The big STL Algorithms tutorial: binary_search et al.

Sandor Dargo - May 19 '21 - - Dev Community

In this next part of the big STL algorithm tutorial, we cover the binary search operations. I use plural because there isn't simply std::binary_search available for us, but other algorithms as well:

  • binary_seach
  • equal_range
  • lower_bound
  • upper_bound

binary_seach

std::binary_seach helps us - guess what - to search for an element in a container. As the first two parameters, you have to pass two iterators defining the input range.

Give that we haven't discussed algorithms for a while, here are a few reminders:

  • the two iterators must point to the same container, otherwise, the behaviour is undefined
  • the compiler has no way to validate this requirement, it's up to the caller

Binary search operations have an additional requirement for their input ranges, they must be sorted, otherwise, the behaviour is undefined.
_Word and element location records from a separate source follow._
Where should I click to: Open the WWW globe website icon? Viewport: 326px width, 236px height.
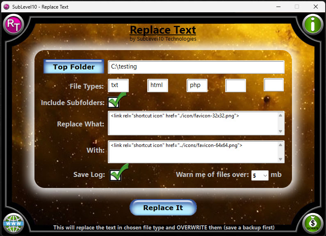[14, 224]
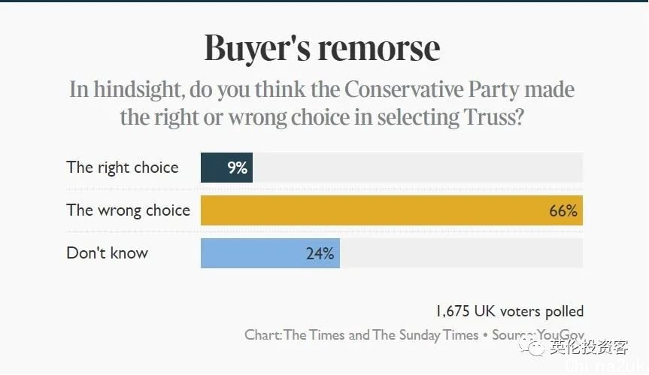The height and width of the screenshot is (375, 649).
Task: Select "The wrong choice" label
Action: click(x=129, y=210)
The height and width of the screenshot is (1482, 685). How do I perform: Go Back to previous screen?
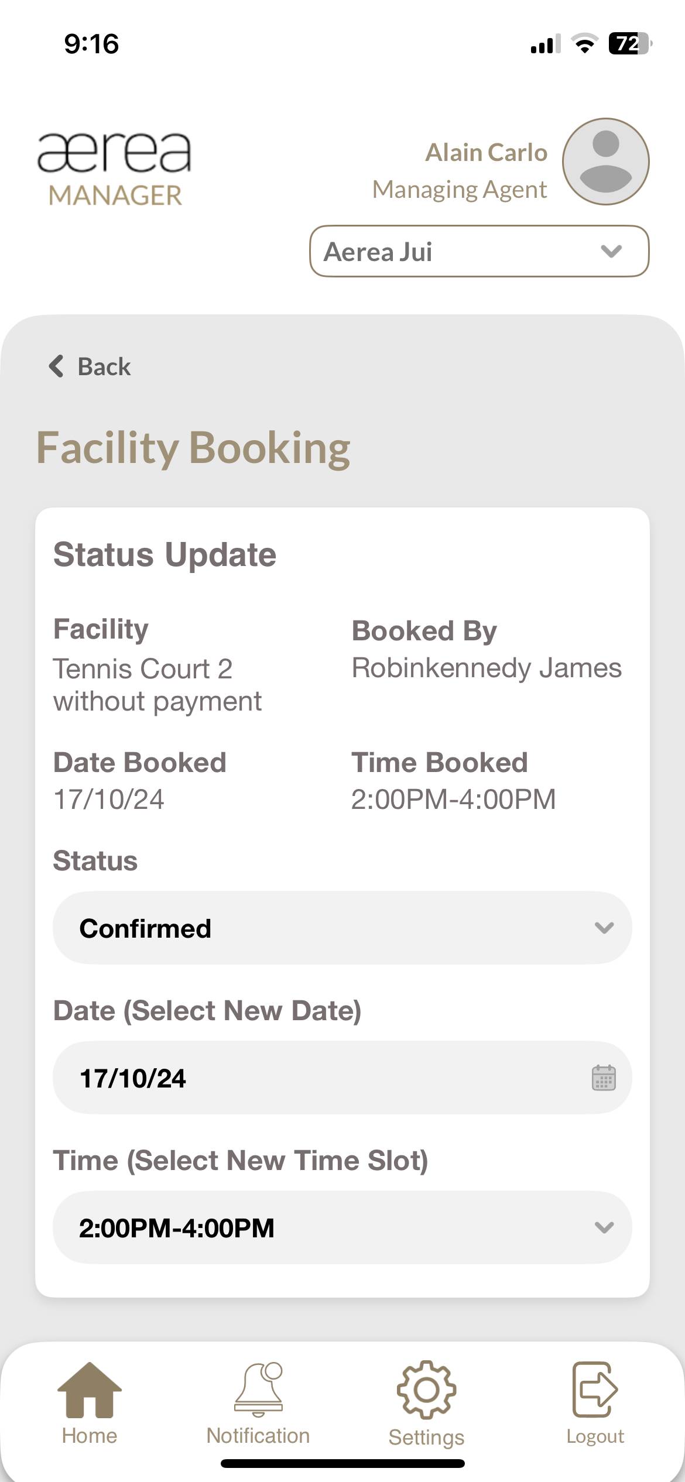pos(104,366)
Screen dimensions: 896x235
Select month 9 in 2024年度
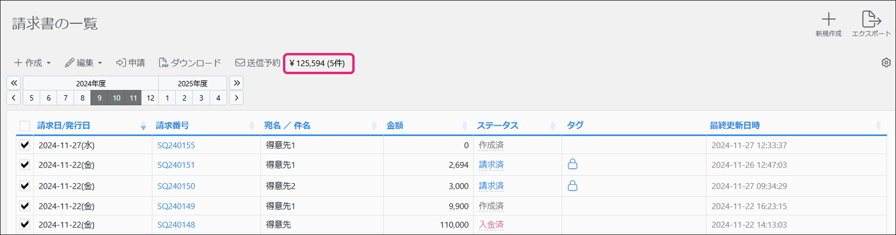99,98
The first time when I learned about this I felt a bit perplexed. Isn't that a bit too much? Shouldn't the algorithm take care of this? Maybe just sort it when needed.

If you think about it a little bit longer, it makes perfect sense. One of the main principles of (C and) C++ is that you should only pay for what you use. The name binary_seach is pretty straightforward. It will search for elements with a given mathematical algorithm. Why should it sort anything? Sorting doesn't come for free. If you need to sort your container, use std::sort or something similar, if you need to check first if the input range is sorted, use is_sorted or is_sorted_until.

If binary_seach would do anything else, it would be a problem for those who use it as it is supposed to be used. Given that checking this semantic requirement has a cost, it's preferable to simply declare that the outcome is undefined if we pass in unsorted elements.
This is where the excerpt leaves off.